Ia tersipu, menggosok wajahnya dengan tangan.

Apa-apaan ini, pikirnya. Apa yang terjadi?

Ia sudah memiliki firasat, sesuatu yang tak bisa ia enyahkan, bahwa mimpinya adalah tentang Jaehyun. Tetapi ia tidak mengerti apa yang membuatnya begitu yakin, dan apa makna di baliknya. Sekarang ia yakin, mimpinya memang bercerita tentang Jaehyun, tetapi ia masih belum mengetahui maknanya.

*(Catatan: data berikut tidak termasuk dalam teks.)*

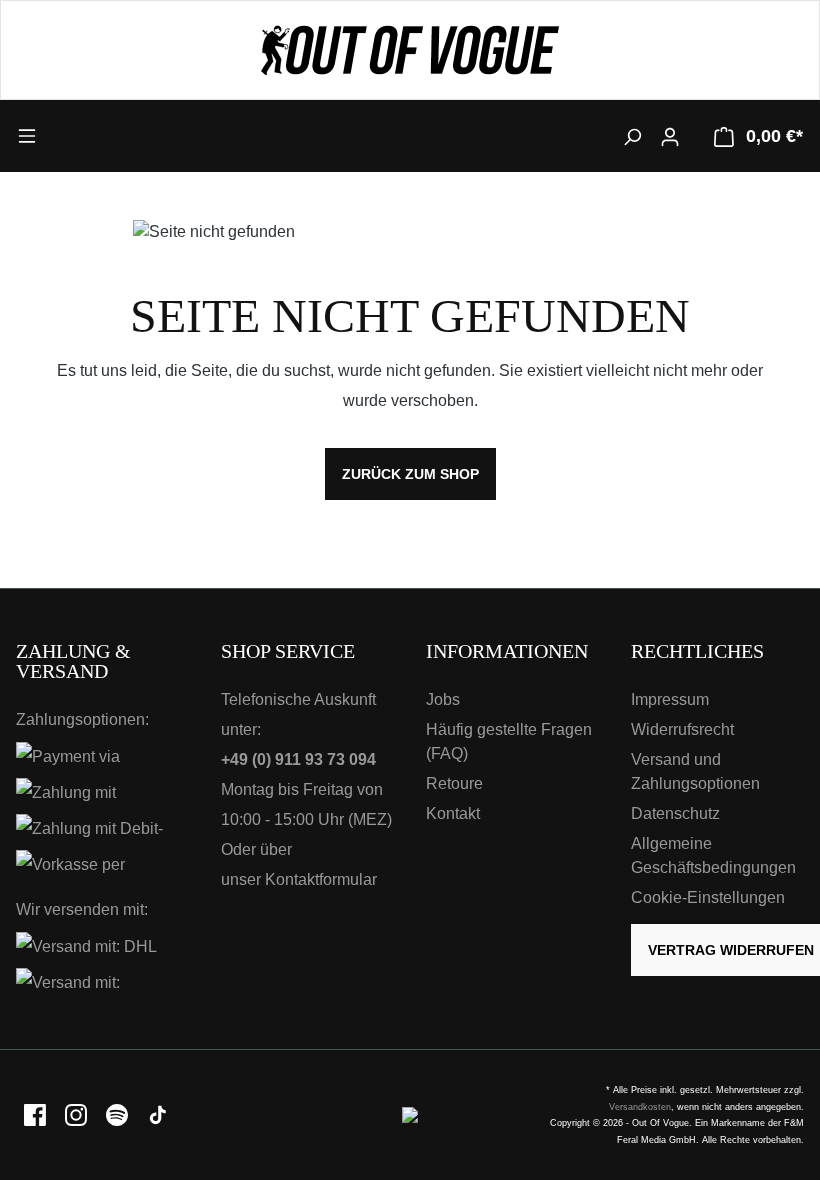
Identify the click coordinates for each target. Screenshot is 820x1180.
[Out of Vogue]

Ia duduk perlahan dan melihat ke sekelilingnya, menguap dan meregangkan tubuh sebelum tersadar. Ia sedang berada di ranjang milik Jaehyun, dan semu merah di pipinya semakin intens, semakin membara. Ia turun dari tempat tidur, menyingkirkan selimut, berlari keluar dari kamar tidur Jaehyun dengan kepala tertunduk.

*

1944, Seoul.

"Jaehyun!"

Jaehyun menggeram. Ia sedang terlelap di atas kursi di sudut dapur. Pintu belakang terbuka lebar dan angin sejuk berhembus masuk, membuat kulit lengannya merinding.

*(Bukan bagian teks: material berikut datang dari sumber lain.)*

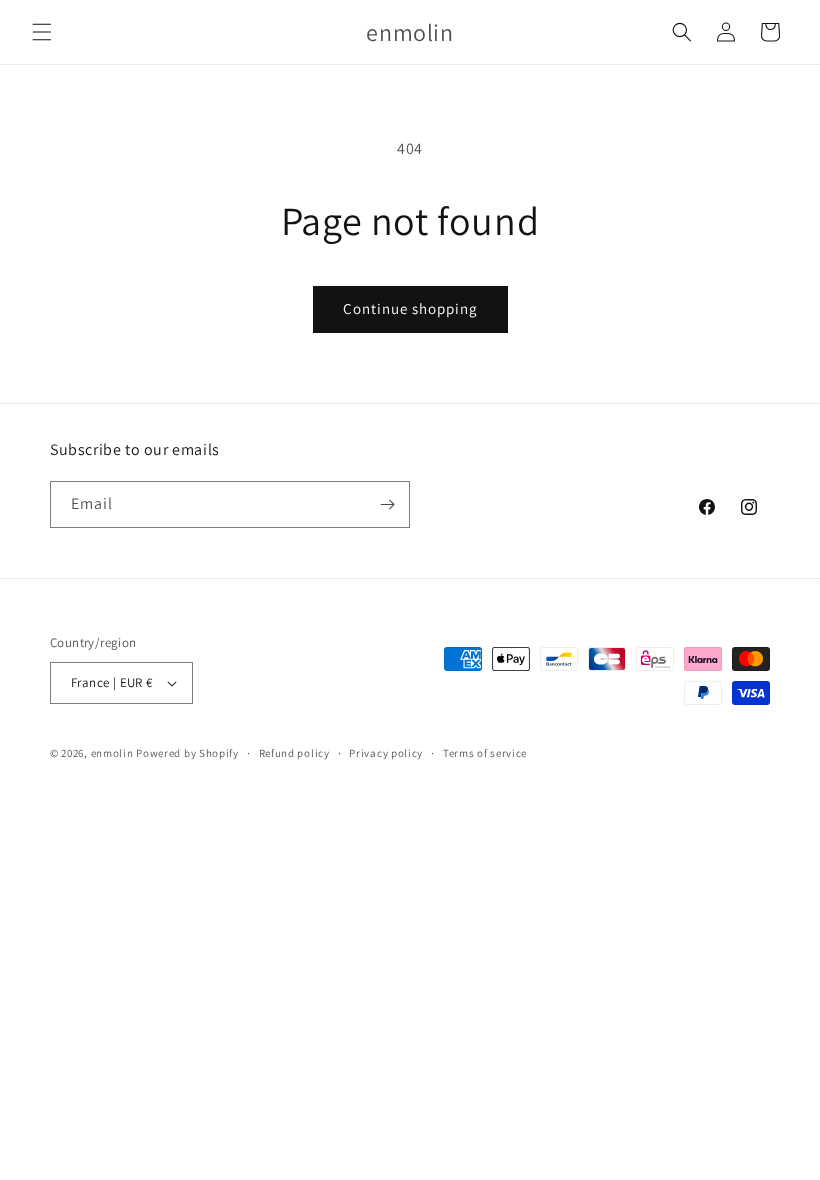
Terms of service (485, 753)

Ia sedang bermimpi, ia tahu ia sedang bermimpi, tetapi mimpinya aneh. Ia tidak bisa melihat apa pun. Ia hanya bisa mendengar, merasa, mengecap, menghidu, tetapi tidak bisa melihat. Suara hujan, derap kaki berat, lantai kayu yang berderit, pakaian basah yang menempel di kulitnya, terasa begitu berat kala air hujan menampar-nampar tubuhnya. Bulu kuduk yang meremang di lengannya. Bau tanah yang basah. Ia yang diikat, apakah benar ia sedang diikat? Ia tidak bisa menggerakkan tungkainya, dan ia takut. Ngeri, jantungnya berdebar-debar dan tubuhnya gemetaran. Ia mendengar sebuah isakan kecil. Suara miliknya.

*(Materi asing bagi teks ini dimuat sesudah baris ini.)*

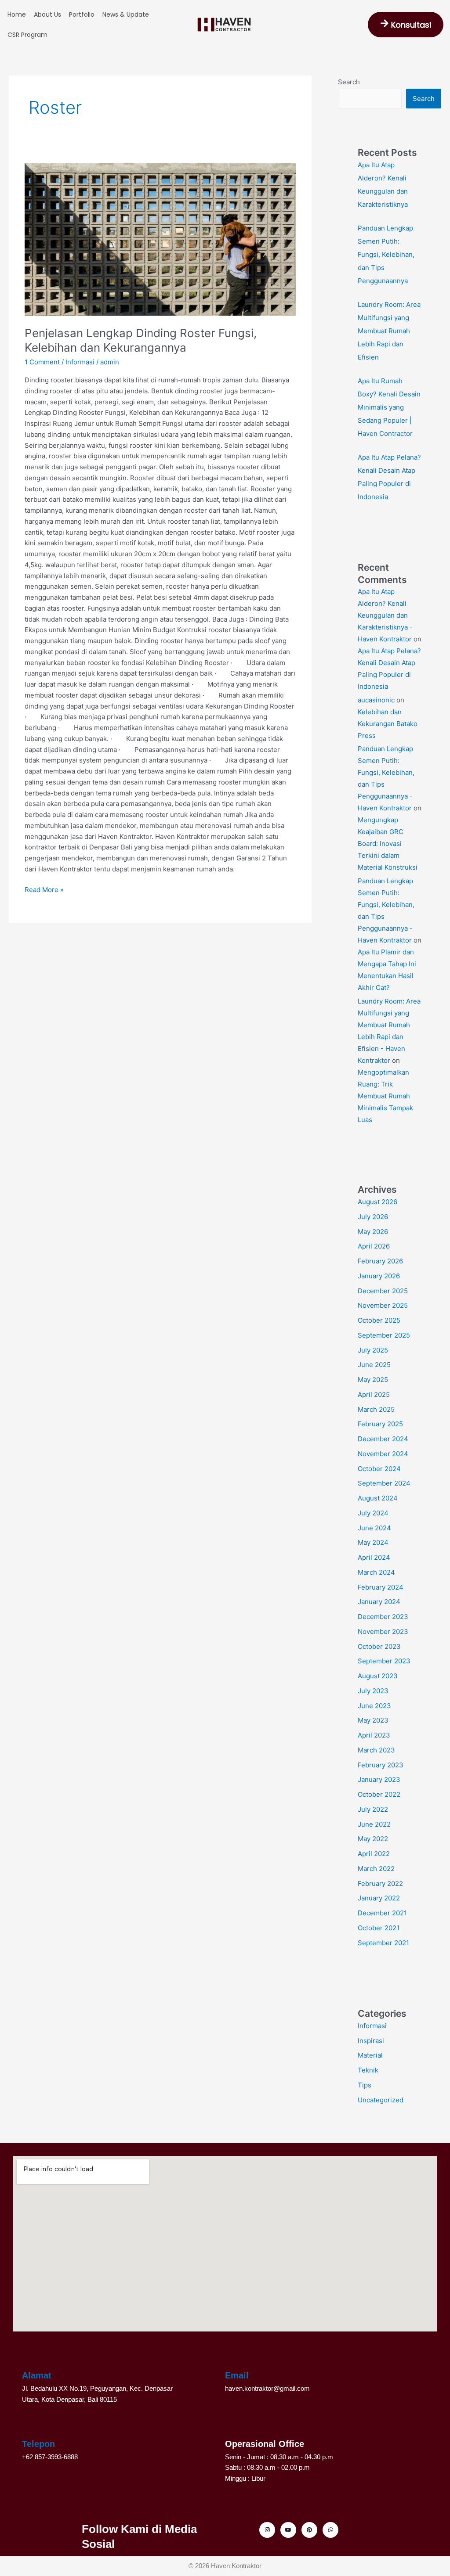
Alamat (36, 2375)
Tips (364, 2085)
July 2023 (373, 1691)
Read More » (44, 889)
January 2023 (379, 1779)
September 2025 (384, 1335)
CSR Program (27, 34)
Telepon (38, 2444)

Ia tidak bisa melihat, kenapa? Apakah itu kain yang menutupi wajahnya? Basah, melekat, ia tidak bisa bernapas dengan benar.

"Jung Jaehyun!"

Cahaya yang menyilaukan, hujan menitiki wajahnya, ia mengerjapkan mata. Sebuah ladang terbuka, rasa takut yang perlahan tumbuh, ia tidak bisa berdiri tegak, ia sangat-sangat ketakutan. Ia tidak mengerti, namun tidak ada satu pun pikiran di kepalanya, hanya ada tiga silabel bergaung berulang-ulang di hatinya seolah kata-kata itu dapat menjadi harapan baginya, dapat membuatnya baik-baik saja.

"Nak, bangun!"

Ia membuka mata dengan gusar. Neneknya sedang berdiri di depannya dengan satu tangan berkacak pinggang dan satu lagi membawa keranjang anyaman.

"Astaga, jangan berteriak seperti itu," katanya, menatap sebal ke arah neneknya.

"Sudah mulai hujan, angkat pakaiannya," perintahnya, menyodorkan keranjang ke arahnya.

Ia mengernyitkan hidung dan menggosok matanya, jantungnya masih berdebar.

"Sekarang, Nak," perintahnya lagi.

"Baiklah," gerutunya, mengambil keranjang itu dan berdiri.

Ia bisa mendengar gerutuan neneknya seraya ia berjalan menuju pintu. Anak-anak zaman sekarang, pemalas atau apalah itu. Ia melangkah keluar ke halaman belakang, menuruni empat anak tangga kayu, berderit di bawah berat tubuhnya.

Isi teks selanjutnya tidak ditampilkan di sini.